Dataset entries
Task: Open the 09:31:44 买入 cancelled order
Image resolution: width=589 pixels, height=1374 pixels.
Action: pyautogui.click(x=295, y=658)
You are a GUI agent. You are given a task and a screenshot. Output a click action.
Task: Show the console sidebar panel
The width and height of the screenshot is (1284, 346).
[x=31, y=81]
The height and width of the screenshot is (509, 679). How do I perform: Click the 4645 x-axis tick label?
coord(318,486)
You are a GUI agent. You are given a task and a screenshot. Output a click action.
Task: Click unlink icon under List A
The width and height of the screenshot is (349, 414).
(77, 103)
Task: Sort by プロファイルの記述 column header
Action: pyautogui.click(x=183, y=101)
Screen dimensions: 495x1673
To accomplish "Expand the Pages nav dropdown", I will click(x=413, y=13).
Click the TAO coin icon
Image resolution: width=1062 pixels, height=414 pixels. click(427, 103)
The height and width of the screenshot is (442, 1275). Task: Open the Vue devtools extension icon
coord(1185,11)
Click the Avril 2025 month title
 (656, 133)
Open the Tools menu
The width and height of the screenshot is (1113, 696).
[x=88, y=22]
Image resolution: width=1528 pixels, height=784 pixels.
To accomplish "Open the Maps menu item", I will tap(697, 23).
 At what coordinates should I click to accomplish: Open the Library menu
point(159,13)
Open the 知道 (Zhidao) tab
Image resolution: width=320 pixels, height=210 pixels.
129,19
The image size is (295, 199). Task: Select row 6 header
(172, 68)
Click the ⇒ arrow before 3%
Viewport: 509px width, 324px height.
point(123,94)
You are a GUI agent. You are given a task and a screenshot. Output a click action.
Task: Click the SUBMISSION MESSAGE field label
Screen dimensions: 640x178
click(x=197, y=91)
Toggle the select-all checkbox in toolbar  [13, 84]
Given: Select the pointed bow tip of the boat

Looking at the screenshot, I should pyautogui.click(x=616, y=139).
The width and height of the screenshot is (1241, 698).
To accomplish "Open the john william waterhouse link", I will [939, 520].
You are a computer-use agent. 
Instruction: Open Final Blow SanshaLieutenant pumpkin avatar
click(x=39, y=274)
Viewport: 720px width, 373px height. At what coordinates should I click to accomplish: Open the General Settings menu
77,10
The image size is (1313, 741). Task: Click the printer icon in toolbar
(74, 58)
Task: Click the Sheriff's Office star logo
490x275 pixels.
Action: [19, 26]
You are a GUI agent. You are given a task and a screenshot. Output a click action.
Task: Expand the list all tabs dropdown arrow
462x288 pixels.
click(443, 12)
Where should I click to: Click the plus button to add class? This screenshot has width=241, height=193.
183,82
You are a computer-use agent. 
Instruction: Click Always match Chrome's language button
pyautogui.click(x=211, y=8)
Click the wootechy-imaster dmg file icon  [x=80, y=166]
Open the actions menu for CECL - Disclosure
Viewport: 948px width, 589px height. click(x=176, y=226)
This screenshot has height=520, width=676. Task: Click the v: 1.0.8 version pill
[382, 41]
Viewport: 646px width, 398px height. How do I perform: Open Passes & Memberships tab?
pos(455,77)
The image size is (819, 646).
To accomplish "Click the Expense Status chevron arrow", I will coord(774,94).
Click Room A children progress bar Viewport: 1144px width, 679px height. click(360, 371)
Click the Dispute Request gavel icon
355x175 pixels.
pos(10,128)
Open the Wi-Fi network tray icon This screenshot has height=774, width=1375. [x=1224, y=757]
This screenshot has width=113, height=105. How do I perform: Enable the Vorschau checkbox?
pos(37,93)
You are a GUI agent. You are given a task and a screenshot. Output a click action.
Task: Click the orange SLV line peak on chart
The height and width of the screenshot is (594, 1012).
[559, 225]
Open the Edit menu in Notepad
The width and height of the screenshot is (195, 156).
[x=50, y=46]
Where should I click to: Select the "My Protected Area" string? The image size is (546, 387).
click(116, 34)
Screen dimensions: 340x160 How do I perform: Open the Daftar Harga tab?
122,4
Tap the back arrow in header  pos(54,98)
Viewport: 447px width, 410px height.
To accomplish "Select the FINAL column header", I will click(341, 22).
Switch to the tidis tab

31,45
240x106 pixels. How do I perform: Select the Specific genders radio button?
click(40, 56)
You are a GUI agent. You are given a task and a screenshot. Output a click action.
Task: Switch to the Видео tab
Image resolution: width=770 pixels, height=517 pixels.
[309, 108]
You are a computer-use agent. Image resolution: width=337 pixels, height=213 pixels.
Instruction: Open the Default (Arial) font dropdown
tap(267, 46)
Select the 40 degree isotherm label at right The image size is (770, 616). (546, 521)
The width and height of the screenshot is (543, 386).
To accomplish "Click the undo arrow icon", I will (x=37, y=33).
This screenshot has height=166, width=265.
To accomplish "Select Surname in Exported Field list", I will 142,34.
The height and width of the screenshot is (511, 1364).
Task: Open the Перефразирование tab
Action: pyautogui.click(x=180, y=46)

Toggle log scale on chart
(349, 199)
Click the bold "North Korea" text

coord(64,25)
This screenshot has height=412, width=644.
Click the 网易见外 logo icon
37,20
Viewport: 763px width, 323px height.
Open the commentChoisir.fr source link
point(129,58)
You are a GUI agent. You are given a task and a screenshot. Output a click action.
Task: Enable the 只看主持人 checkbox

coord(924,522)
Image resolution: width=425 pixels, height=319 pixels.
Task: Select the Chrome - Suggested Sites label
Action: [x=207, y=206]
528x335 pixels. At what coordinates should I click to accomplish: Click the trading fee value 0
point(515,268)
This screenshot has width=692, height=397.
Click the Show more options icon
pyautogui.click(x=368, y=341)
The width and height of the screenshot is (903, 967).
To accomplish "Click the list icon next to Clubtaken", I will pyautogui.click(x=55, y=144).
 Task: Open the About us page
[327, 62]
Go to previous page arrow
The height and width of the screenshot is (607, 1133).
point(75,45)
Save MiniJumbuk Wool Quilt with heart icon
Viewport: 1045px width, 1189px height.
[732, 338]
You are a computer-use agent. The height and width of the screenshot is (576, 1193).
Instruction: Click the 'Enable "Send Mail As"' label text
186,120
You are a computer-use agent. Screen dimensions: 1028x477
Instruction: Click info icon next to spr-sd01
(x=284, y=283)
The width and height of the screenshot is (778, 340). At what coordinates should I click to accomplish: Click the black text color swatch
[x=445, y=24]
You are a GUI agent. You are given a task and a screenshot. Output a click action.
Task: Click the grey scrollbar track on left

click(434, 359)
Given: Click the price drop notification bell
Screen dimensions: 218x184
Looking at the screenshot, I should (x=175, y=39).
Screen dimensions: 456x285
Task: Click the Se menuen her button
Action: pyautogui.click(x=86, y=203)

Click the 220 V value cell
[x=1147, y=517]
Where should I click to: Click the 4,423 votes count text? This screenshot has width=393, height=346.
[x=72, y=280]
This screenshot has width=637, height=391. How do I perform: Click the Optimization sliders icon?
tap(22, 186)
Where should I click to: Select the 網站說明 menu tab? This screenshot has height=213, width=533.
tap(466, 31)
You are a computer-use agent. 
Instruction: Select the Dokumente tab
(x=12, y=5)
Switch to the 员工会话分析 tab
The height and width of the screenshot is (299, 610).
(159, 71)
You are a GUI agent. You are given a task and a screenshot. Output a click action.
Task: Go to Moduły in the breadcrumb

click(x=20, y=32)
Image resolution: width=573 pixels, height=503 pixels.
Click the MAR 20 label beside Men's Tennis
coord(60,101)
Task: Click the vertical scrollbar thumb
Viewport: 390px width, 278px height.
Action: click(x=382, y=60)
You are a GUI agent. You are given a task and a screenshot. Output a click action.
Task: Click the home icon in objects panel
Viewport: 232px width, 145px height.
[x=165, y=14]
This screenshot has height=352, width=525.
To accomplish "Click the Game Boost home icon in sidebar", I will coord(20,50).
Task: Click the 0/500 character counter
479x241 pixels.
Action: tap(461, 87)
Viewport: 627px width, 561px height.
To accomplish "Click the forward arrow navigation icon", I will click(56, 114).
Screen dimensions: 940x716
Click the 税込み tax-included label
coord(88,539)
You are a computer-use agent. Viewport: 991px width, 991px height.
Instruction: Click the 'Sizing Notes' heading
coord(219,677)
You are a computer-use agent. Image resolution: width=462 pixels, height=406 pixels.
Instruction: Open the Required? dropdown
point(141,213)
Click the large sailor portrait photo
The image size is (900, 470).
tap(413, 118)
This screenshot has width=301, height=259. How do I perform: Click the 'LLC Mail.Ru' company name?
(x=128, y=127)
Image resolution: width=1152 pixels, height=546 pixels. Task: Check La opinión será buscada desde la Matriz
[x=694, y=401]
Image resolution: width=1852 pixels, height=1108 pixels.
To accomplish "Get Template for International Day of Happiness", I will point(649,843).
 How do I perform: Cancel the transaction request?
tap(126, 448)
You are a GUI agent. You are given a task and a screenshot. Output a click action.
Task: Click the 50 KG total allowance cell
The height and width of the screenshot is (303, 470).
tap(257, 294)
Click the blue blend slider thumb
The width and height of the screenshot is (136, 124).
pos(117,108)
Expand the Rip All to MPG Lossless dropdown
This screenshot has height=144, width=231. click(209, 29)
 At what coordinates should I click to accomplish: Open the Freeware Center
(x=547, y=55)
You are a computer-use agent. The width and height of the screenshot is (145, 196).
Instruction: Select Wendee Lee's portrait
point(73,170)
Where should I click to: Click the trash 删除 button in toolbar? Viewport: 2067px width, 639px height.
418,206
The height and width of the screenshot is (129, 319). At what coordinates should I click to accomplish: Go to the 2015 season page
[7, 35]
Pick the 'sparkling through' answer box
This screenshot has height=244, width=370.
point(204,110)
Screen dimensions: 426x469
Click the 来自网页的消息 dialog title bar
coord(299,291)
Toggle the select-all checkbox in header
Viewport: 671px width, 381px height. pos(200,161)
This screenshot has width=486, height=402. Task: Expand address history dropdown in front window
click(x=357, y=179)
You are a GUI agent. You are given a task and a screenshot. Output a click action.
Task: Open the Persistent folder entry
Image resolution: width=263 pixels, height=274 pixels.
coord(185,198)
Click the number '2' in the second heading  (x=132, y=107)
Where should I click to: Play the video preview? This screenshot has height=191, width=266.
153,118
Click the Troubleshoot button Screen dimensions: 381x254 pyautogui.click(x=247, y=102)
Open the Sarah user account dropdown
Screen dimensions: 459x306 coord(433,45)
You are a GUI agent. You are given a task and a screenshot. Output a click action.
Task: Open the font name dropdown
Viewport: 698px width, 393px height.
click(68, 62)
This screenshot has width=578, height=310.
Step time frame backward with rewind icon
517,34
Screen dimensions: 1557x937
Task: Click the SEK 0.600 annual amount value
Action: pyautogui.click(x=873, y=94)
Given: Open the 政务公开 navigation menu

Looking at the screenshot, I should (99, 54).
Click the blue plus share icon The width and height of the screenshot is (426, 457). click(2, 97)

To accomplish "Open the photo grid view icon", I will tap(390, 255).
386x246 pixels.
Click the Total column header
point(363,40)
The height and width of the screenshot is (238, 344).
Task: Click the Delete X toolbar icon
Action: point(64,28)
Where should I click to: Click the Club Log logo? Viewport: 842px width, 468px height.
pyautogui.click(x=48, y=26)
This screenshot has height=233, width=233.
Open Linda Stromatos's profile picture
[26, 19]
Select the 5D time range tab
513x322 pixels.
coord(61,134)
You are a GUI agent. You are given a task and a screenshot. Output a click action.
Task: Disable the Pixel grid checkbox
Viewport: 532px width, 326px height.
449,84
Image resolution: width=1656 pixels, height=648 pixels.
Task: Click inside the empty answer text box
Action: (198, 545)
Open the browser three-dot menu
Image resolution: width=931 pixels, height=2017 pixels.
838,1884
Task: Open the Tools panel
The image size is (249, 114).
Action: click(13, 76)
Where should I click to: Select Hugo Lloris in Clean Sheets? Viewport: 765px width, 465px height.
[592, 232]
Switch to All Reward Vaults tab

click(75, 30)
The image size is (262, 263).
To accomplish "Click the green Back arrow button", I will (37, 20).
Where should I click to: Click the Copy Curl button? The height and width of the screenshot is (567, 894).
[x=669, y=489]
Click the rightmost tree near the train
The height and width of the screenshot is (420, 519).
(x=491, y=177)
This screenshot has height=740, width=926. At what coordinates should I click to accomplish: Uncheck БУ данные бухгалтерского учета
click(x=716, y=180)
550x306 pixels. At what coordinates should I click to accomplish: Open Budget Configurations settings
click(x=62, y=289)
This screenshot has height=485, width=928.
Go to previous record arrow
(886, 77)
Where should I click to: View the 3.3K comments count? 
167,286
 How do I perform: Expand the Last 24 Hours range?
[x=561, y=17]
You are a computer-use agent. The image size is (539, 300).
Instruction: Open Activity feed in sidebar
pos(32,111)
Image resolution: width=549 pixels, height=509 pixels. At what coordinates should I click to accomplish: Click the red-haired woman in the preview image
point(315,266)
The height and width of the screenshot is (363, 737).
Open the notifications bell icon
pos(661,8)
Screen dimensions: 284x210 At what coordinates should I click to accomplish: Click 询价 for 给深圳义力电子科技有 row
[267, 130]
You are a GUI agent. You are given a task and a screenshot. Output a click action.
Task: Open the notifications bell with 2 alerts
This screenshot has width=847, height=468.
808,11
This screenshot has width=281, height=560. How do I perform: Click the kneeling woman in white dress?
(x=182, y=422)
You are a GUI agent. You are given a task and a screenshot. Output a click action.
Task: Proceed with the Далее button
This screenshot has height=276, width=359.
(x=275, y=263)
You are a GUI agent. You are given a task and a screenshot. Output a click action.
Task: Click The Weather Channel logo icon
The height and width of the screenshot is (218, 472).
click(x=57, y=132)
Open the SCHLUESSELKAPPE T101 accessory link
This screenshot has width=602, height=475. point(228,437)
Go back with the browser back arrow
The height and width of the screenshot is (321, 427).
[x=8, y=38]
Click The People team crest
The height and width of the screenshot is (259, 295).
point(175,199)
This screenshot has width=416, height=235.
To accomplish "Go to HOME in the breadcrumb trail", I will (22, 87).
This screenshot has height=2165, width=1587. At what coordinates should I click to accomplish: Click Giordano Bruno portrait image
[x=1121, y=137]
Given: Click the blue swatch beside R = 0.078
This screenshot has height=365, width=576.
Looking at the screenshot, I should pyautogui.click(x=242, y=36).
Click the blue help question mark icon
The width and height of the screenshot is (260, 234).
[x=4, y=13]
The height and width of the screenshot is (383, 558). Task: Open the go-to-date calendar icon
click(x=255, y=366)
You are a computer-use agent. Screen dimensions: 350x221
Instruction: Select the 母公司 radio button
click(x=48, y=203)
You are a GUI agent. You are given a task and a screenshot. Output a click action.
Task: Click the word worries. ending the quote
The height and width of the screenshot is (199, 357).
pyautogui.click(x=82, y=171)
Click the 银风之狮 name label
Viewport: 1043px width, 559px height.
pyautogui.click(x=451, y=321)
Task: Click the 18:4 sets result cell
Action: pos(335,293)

Work item
Can you repeat, word for word, every line above from the one containing "Click the Troubleshoot" down to the one containing "Task: Open the font name dropdown", including both?

Expected output
Click the Troubleshoot button Screen dimensions: 381x254 pyautogui.click(x=247, y=102)
Open the Sarah user account dropdown
Screen dimensions: 459x306 coord(433,45)
You are a GUI agent. You are given a task and a screenshot. Output a click action.
Task: Open the font name dropdown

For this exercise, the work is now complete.